This post considers the role of the EU Pilot procedure in enforcing EU environmental law and discusses, based on data spanning the EU Pilot’s operational period, its dwindling use in enforcing the environmental acquis.
The EU Pilot is an informal mechanism for structured dialogue between the EU Commission and Member States that the Commission uses to ‘address potential breaches of EU law’. The aim of the dialogue facilitated through the EU Pilot is to either resolve the issue at hand or help the Commission identify potential breaches of EU law requiring the launch of an infringement procedure pursuant to Article 258 TFEU. Since the mechanism entered into force in April 2008, almost 10,000 cases have been filed through the EU Pilot, with around 2,150 of these concerning potential breaches of EU environmental law.
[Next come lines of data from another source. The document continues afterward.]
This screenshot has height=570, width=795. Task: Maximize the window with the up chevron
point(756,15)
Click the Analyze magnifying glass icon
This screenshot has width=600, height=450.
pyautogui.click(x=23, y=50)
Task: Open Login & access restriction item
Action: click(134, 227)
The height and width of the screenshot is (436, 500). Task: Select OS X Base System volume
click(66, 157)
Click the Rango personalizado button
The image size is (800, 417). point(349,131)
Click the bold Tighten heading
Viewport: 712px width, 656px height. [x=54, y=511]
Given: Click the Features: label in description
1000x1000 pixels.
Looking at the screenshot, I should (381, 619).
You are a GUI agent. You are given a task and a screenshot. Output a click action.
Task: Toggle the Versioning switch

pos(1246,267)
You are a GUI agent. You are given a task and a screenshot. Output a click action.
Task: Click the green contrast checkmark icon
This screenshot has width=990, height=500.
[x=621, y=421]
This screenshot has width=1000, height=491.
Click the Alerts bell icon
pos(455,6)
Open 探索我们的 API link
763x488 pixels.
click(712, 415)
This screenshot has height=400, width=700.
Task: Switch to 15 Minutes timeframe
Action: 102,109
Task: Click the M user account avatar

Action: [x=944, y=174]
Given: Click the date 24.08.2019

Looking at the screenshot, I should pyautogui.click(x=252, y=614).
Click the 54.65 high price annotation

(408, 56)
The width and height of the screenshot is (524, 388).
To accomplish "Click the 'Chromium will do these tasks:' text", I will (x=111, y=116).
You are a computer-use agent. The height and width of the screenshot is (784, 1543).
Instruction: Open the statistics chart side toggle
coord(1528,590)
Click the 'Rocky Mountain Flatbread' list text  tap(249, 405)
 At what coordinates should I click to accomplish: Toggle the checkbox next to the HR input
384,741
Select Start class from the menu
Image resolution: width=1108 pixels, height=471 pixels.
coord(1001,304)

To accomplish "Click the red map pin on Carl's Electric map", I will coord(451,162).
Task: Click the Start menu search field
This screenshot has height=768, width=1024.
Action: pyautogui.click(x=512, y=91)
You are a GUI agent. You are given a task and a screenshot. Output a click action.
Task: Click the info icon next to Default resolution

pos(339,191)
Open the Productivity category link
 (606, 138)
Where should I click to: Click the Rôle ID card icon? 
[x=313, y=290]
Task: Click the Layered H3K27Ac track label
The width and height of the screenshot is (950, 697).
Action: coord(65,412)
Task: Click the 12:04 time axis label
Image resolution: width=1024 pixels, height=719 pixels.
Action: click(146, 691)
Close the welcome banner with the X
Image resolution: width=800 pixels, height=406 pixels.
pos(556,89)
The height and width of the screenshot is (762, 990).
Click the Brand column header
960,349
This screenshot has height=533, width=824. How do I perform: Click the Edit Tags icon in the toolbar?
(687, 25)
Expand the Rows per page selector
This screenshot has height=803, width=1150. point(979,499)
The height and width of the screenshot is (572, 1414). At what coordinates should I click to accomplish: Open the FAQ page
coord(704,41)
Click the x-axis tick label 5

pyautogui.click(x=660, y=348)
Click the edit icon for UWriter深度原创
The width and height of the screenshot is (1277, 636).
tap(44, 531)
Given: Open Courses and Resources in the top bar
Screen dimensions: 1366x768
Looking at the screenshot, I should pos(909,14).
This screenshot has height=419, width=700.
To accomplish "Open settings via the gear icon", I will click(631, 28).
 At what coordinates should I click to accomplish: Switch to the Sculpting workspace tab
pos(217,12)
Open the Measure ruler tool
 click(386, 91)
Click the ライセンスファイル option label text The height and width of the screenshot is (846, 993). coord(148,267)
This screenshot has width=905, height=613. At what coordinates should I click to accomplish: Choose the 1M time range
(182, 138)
In fact, in ten of the 16 years between 2008 and 2023, environmental cases constituted the largest subsection of cases filed through the EU Pilot.
In 2017, the Commission ‘downgraded’ the EU Pilot’s role in enforcing EU law, choosing instead to rely on the infringement procedure as the ‘default mechanism’ to ensure compliance with EU law. As will be explained later in this post, this caused a significant drop in the overall number of new EU Pilot cases, but it did not change the proportion of environmental cases, which remained relatively unchanged in the short term. The long-term trend, however, shows a downward decline in environmental cases as a percentage of total EU Pilot cases, culminating in a sharp drop to around two per cent in 2022 and 2023, down from about one-third in the EU Pilot’s early years (Table 1).
At the same time, the number of new infringement procedures has plummeted, especially since 2004. The Commission, for example, referred 259 infringement cases to the European Court of Justice in 2004 but only 35 in 2022 and 49 in 2023. Not only does this raise general questions about whether the Commission – as the ‘Guardian of the Treaties’ – adequately enforces EU law. It also raises more specific questions about why the Commission no longer pursues potential environmental infringement through the EU Pilot and about the future role of the EU Pilot in enforcing the Union’s environmental acquis.
This blog post looks at the latter questions by analysing a dataset of all EU Pilot cases spanning the period from when the EU Pilot became active in April 2008 to 2023. First, the post considers the EU Pilot’s functioning and role in shaping the enforcement of EU law in the past 16 years. Then, it looks closer at the trends in the Commission’s use of the EU Pilot and links them to the general trends in the Commission’s enforcement of EU environmental law. Finally, the post explores potential reasons for the Commission’s near-complete halt in launching new environmental EU Pilot cases over the past two years.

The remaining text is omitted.